Tulip Festival Continues In Orange City

Orange City, Iowa — The seventy-fifth Orange City Tulip Festival continues in Orange City.

Still picture courtesy SuperHiTech's Tulip Festival Cam
Still picture courtesy SuperHiTech’s Tulip Festival Cam

Julianna Pennings is the event’s coordinator.

(as said) “This is something that’s really important to us as the Orange City community,” she says, “to continue celebrating our heritage and our Dutch roots and we look forward to sharing that with everyone here and everyone who comes to visit.”

Many Orange City residents are wearing their iconic wooden shoes for this weekend’s events. Pennings says the different styles and colors of the costumes that people are wearing reflect which territory of the Netherlands their family came from.


(as said) “It’s a really fun thing to see, lots of color,” Pennings says. “…We love having so many people wear them.”

A new building opened in downtown Orange City last week where visitors can see and hear the city’s ornate “Dutch street organ” — the only working organ of its kind in the U.S.

(Street organ music)

The building is called the Stadscentrum. That’s the Dutch word for city center. In addition to serving as the new home for the street organ, the building houses the equipment for making wooden shoes.
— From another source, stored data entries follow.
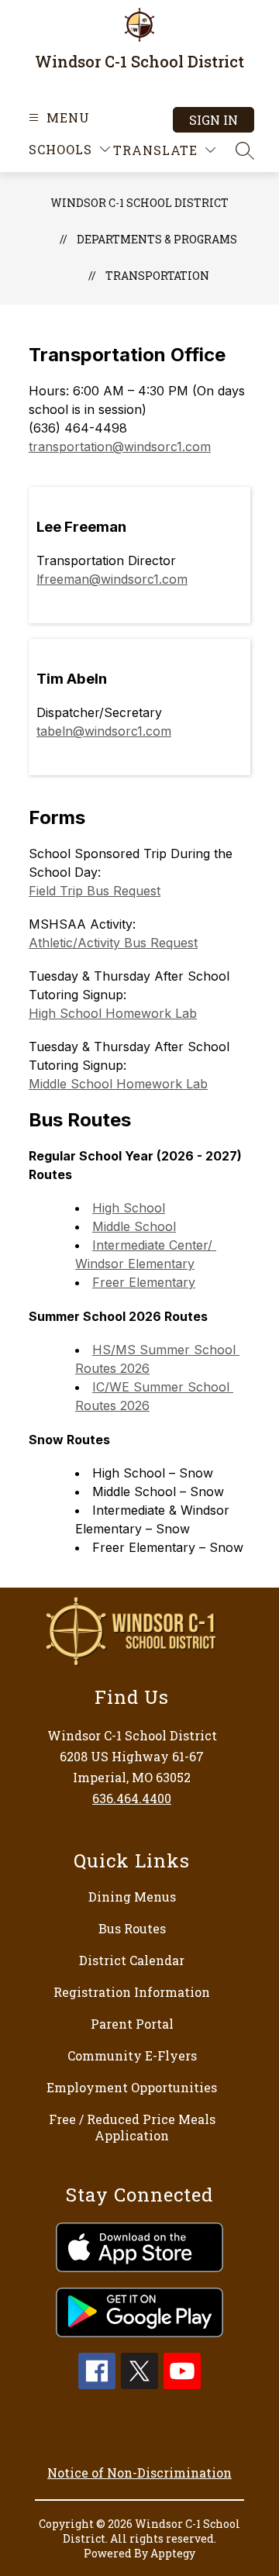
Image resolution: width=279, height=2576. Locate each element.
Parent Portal (132, 2024)
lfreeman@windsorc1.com (112, 579)
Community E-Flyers (132, 2055)
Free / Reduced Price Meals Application (132, 2127)
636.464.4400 (131, 1798)
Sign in (213, 120)
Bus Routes (132, 1928)
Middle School (134, 1226)
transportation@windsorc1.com (120, 446)
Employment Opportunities (131, 2087)
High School (128, 1208)
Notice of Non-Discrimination (139, 2472)
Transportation (157, 275)
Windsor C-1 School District (139, 202)
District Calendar (131, 1960)
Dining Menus (132, 1896)
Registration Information (131, 1992)
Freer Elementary (143, 1282)
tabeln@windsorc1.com (103, 731)
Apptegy (172, 2553)
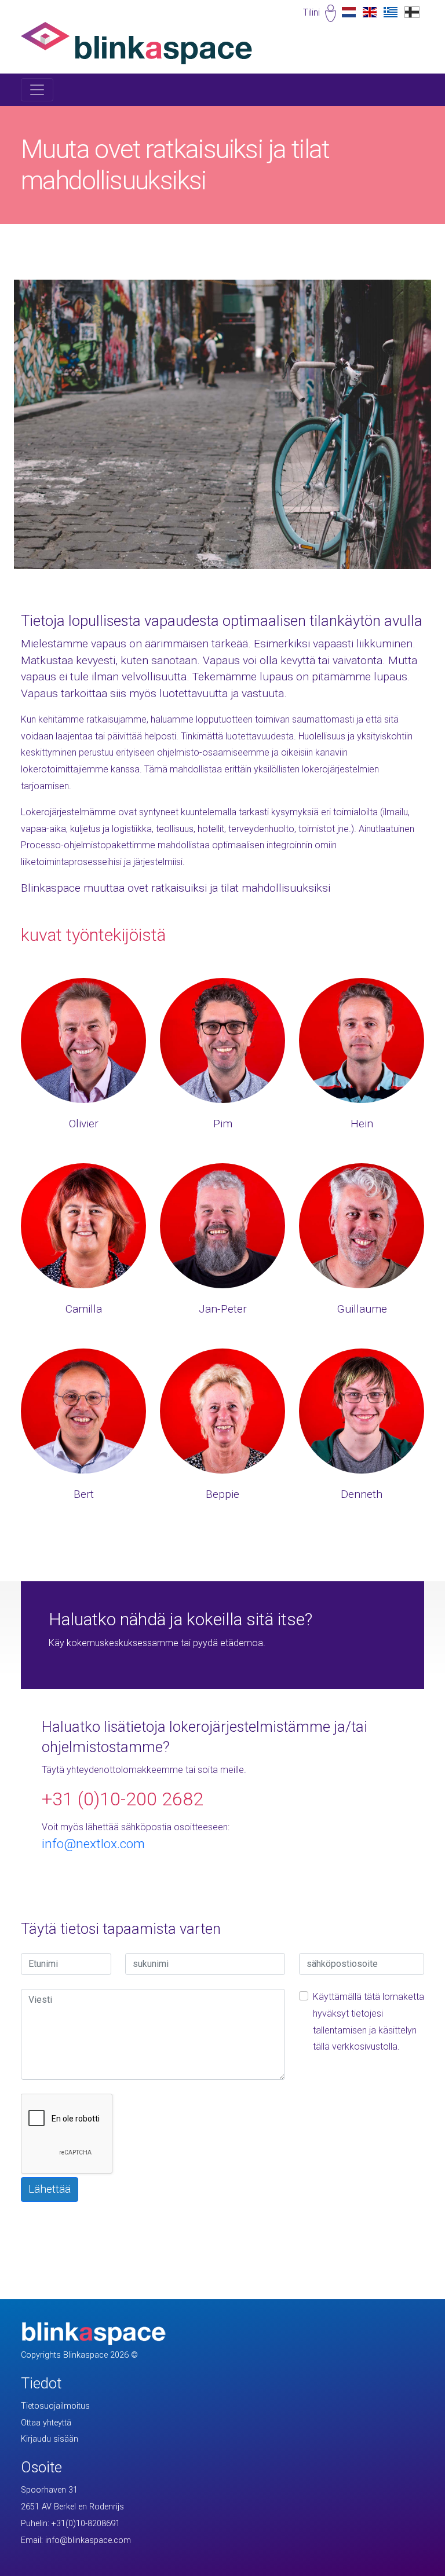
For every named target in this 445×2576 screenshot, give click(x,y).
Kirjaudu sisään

This annual event started as a flower show in Orange City, then evolved into three-day-long event, with two parades daily. Tulips are the national flower of the Netherlands and the centerpiece of Orange City’s yearly festival.


(as said) “They look very good. The gardens all look really good. The different beds that we have planted around town all look great and the Tulip Town Bulb Company’s gardens are flourishing,” she says. “So, yes, the tulips look wonderful for our annual celebration.”

According to the city’s website, Orange City was settled in 1869 by four Dutch men who set out for northwest Iowa from the central Iowa colony of Pella. It was named Orange City in honor of the “Royal House of Orange” — that’s another way to refer to the royal family of the Netherlands.